─── Records shown

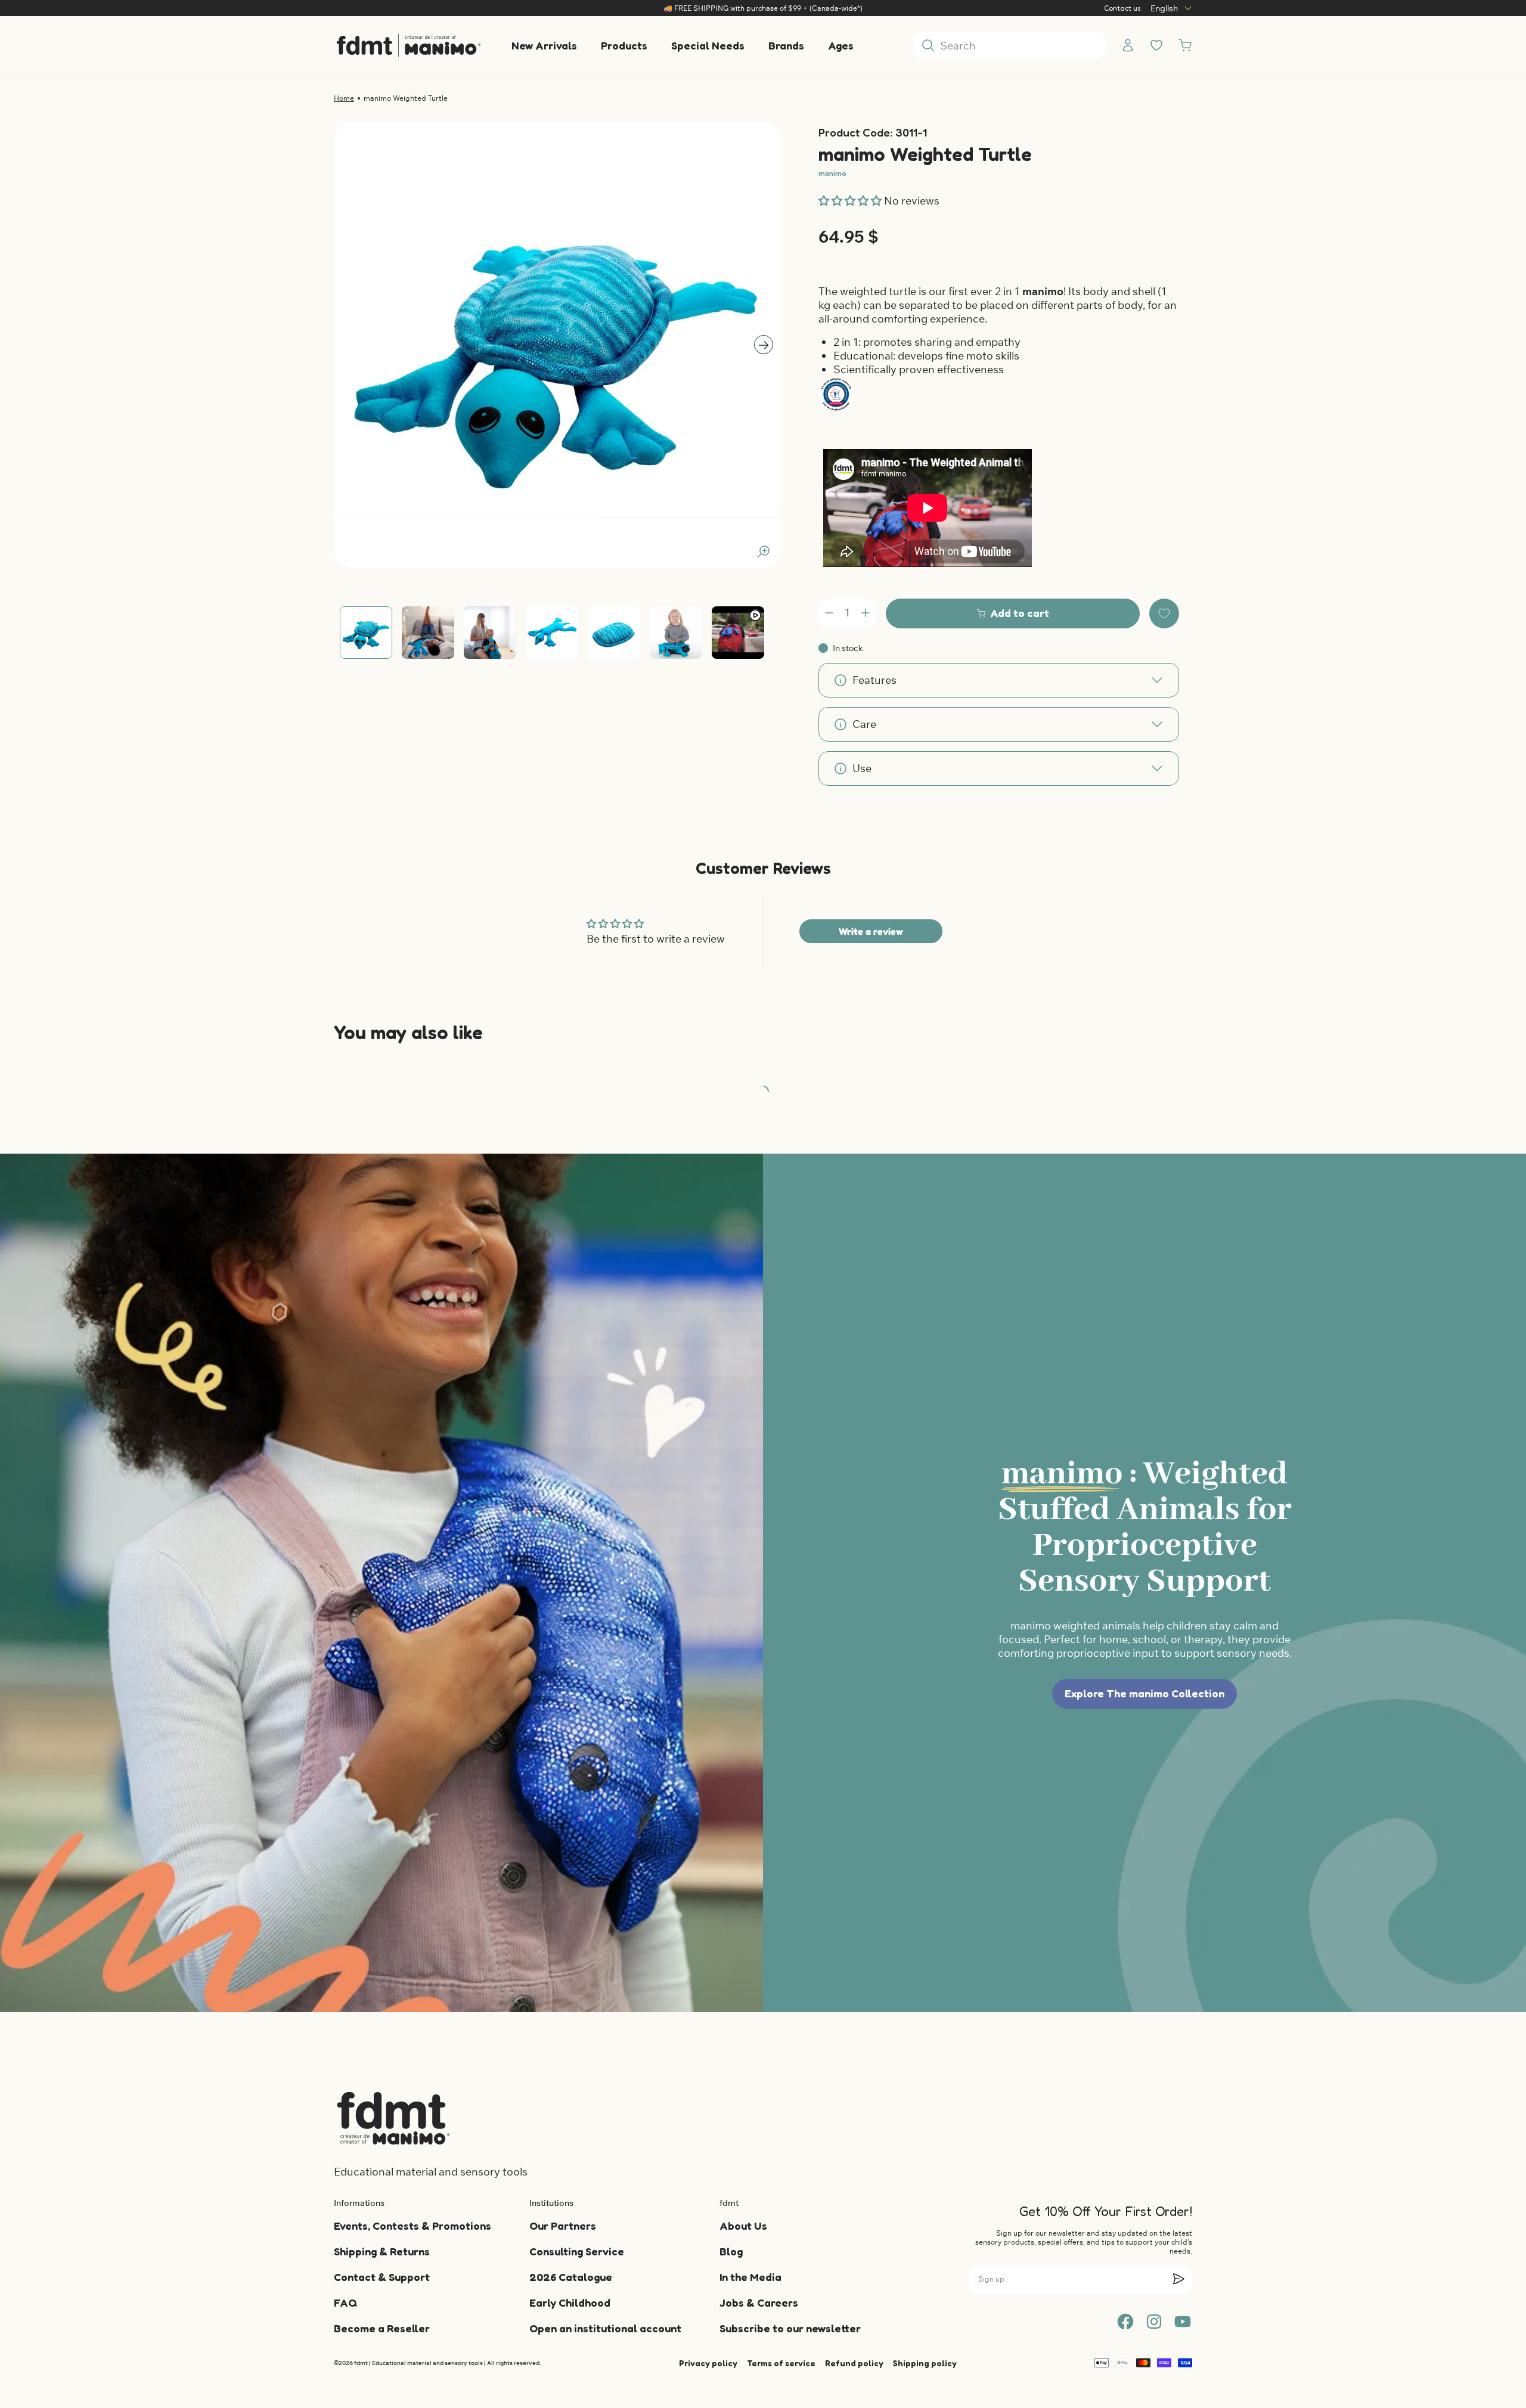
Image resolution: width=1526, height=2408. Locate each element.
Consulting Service (576, 2251)
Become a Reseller (382, 2328)
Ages (841, 45)
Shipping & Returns (382, 2251)
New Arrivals (544, 45)
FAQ (345, 2302)
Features (874, 680)
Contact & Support (382, 2276)
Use (861, 768)
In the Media (750, 2276)
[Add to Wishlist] (1164, 613)
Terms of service (781, 2363)
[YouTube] (1182, 2321)
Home (344, 98)
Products (624, 45)
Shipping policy (925, 2363)
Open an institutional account (605, 2328)
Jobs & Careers (758, 2302)
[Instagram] (1154, 2321)
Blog (731, 2251)
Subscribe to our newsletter (790, 2328)
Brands (786, 45)
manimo (832, 173)
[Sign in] (1128, 45)
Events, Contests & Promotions (412, 2225)
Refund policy (854, 2363)
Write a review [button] (871, 931)
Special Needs (708, 45)
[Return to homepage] (393, 2118)
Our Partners (562, 2225)
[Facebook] (1125, 2321)
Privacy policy (708, 2363)
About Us (743, 2225)
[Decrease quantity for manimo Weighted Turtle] (829, 613)
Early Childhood (569, 2302)
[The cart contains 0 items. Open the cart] (1185, 45)
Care (864, 724)
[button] (851, 200)
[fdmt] (408, 45)
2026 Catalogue (570, 2276)
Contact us (1122, 8)
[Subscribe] (1178, 2278)
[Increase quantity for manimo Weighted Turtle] (865, 613)
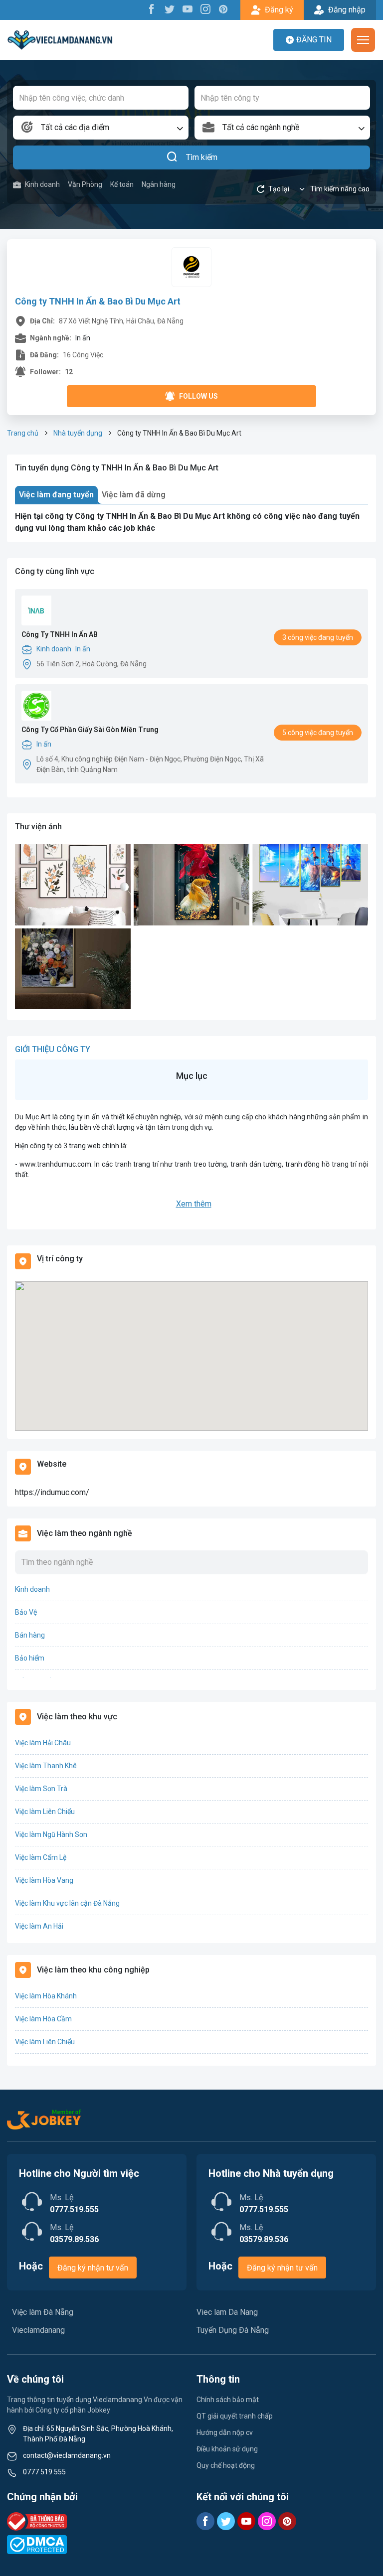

──────

Your objective – Everything in the listing must be restated word for word, except for the pictures.

Finished exercise –
Image resolution: width=1526, height=2408. Locate each element.
Consulting Service (576, 2251)
Become a Reseller (382, 2328)
Ages (841, 45)
Shipping & Returns (382, 2251)
New Arrivals (544, 45)
FAQ (345, 2302)
Features (874, 680)
Contact & Support (382, 2276)
Use (861, 768)
In the Media (750, 2276)
[Add to Wishlist] (1164, 613)
Terms of service (781, 2363)
[YouTube] (1182, 2321)
Home (344, 98)
Products (624, 45)
Shipping policy (925, 2363)
Open an institutional account (605, 2328)
Jobs & Careers (758, 2302)
[Instagram] (1154, 2321)
Blog (731, 2251)
Subscribe to our newsletter (790, 2328)
Brands (786, 45)
manimo (832, 173)
[Sign in] (1128, 45)
Events, Contests & Promotions (412, 2225)
Refund policy (854, 2363)
Write a review [button] (871, 931)
Special Needs (708, 45)
[Return to homepage] (393, 2118)
Our Partners (562, 2225)
[Facebook] (1125, 2321)
Privacy policy (708, 2363)
About Us (743, 2225)
[Decrease quantity for manimo Weighted Turtle] (829, 613)
Early Childhood (569, 2302)
[The cart contains 0 items. Open the cart] (1185, 45)
Care (864, 724)
[button] (851, 200)
[fdmt] (408, 45)
2026 Catalogue (570, 2276)
Contact us (1122, 8)
[Subscribe] (1178, 2278)
[Increase quantity for manimo Weighted Turtle] (865, 613)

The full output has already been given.